Like many mainstream 90s comedy, the plot of the movie isn’t very engaging. It is rather lazily structured around the Bradys having to raise 20,000 dollars to not lose their house, but then again, the pleasures of the movie are in the little bits of absurd and campy comedy. The clash with the nineties might have been a little underwhelming when the movie was released, but twenty years later, the movie’s version of the nineties is as cartoonish and ridiculous as the Bradys’s version of the seventies. Maybe the movie couldn’t stand a candle overtly pronouncing itself against nineties’ cynicism when it was released, but it has aged surprisingly well. A movie ahead of its time if I ever saw one.
A Goofy Movie (Directed by Kevin Lima and Paul Brizzi)
Unlike ‘The Brady Bunch Movie’, ‘A Goofy Movie’ is so trapped by its mid-nineties origin, that it has aged particularly badly. Some of the things that go wrong with the movie, the filmmakers couldn’t help. First of all, this wasn’t an official “Walt Disney Animation Studios” production, but an assignment for the second-tier “Disney Toon Studios” division. Now, by second-tier I don’t mean the animators are less talented or hard-working, but that they had a much smaller budget to work with (probably around an eight of what a “big” Disney Animation release would get). Second of all, this was clearly a way for Disney to capitalize on the success of the television series ‘Goof Troop‘ which was itself a way to capitalize on the success of the animated series ‘Ducktales‘.

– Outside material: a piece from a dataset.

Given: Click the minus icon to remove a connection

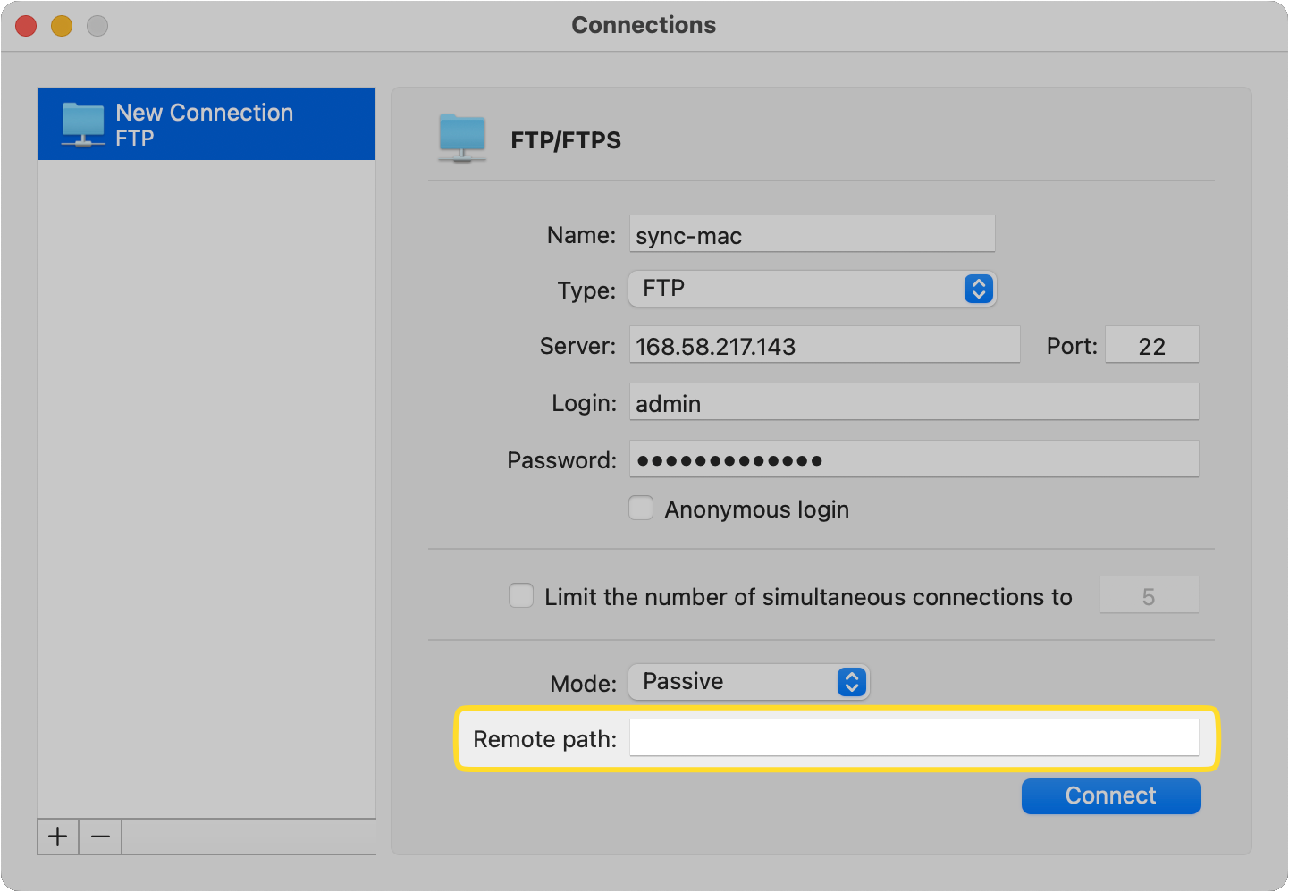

This being a semi-adaptation of ‘Goof Troop’ means that the animators couldn’t help the fact that Goofy would have to be cast a suburban single dad, and the movie would have to prominently feature his son Max, who is your typical “cool” nineties cartoon character designed to appeal to young boys (not quite Poochie, but fairly close). The movie does a surprisingly earnest job of trying to build a narrative around the relationship between Goofy and Max. As a matter of fact, this might be one of the most psychologically complex portrayals of a pubescent boys that Disney had attempted up to this point, which is not to say that it was particularly complex, but that it at least went beyond your standard Disney protagonist (who are often well-developed characters, but not particularly specific to the pubescent experience).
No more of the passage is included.